▶ Rows
-.-.-

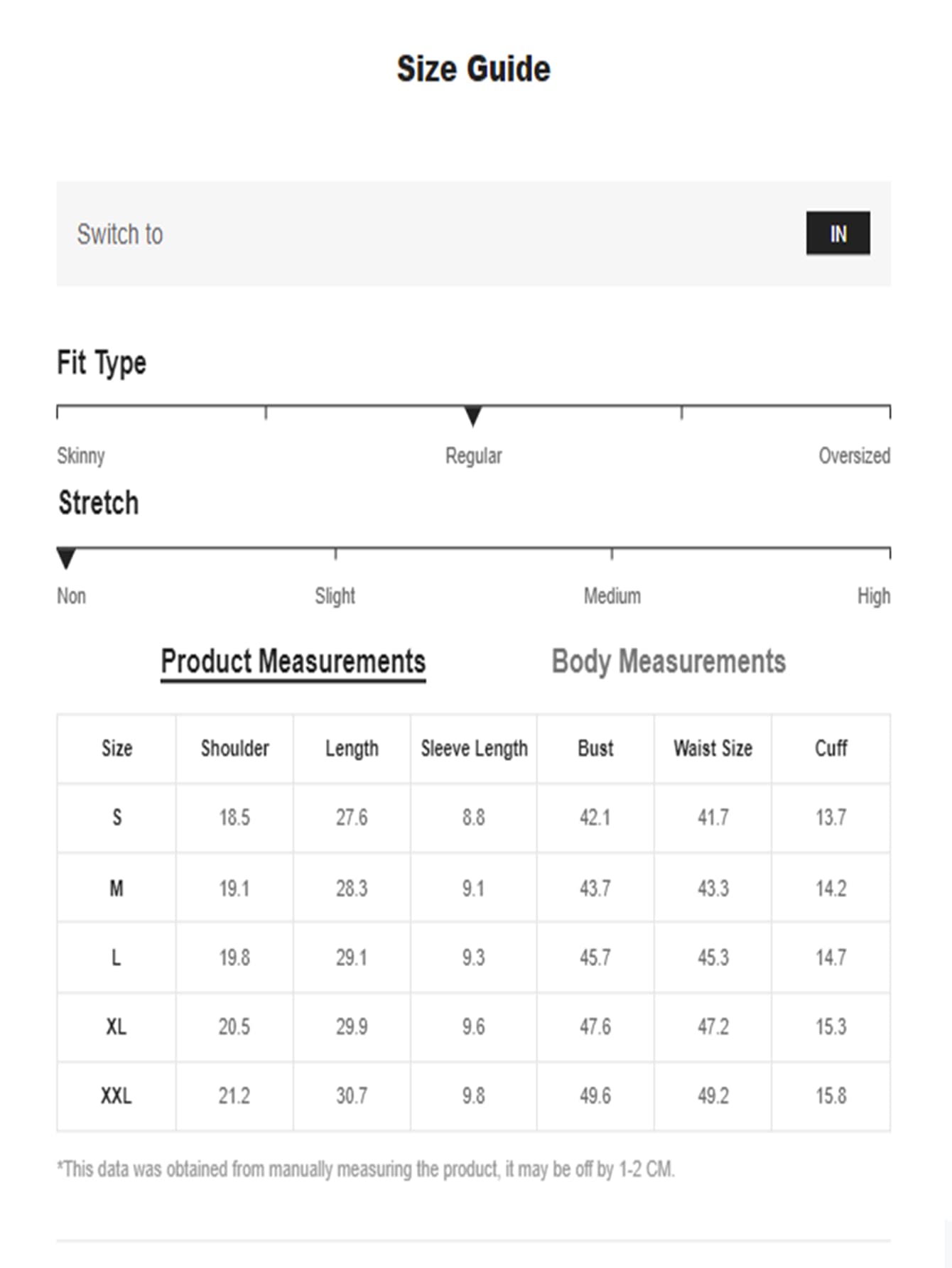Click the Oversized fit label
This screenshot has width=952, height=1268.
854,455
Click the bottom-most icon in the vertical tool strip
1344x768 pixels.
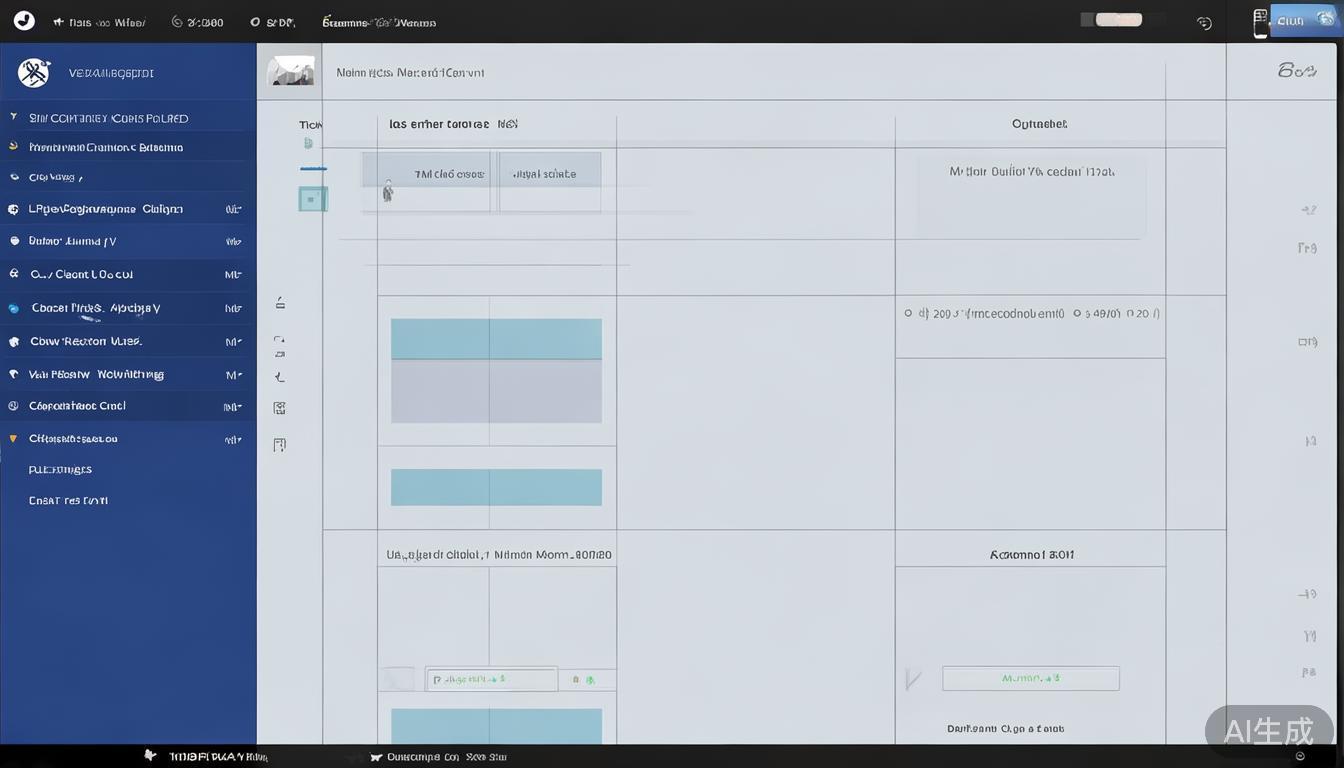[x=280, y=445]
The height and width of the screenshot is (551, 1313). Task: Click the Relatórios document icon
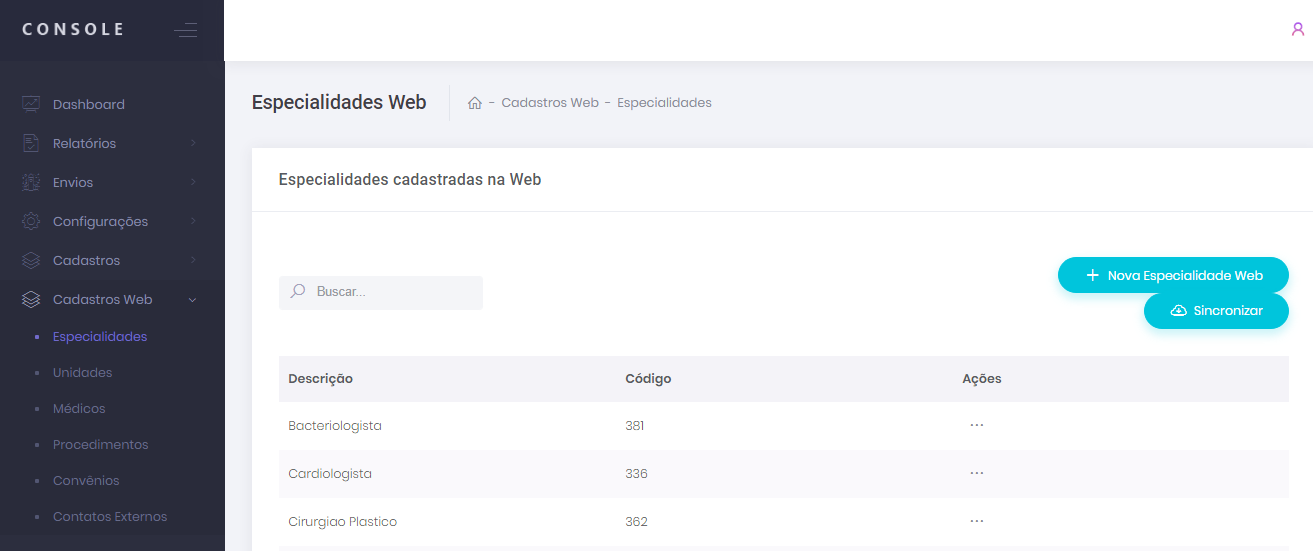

-.-.-

Can you write out all the records again with "icon" replaced by "button" everywhere and nothing else changed, omitting the pictures?

Click the Oversized fit label
This screenshot has width=952, height=1268.
854,455
Click the bottom-most button in the vertical tool strip
1344x768 pixels.
[x=280, y=445]
The height and width of the screenshot is (551, 1313). Task: Click the Relatórios document button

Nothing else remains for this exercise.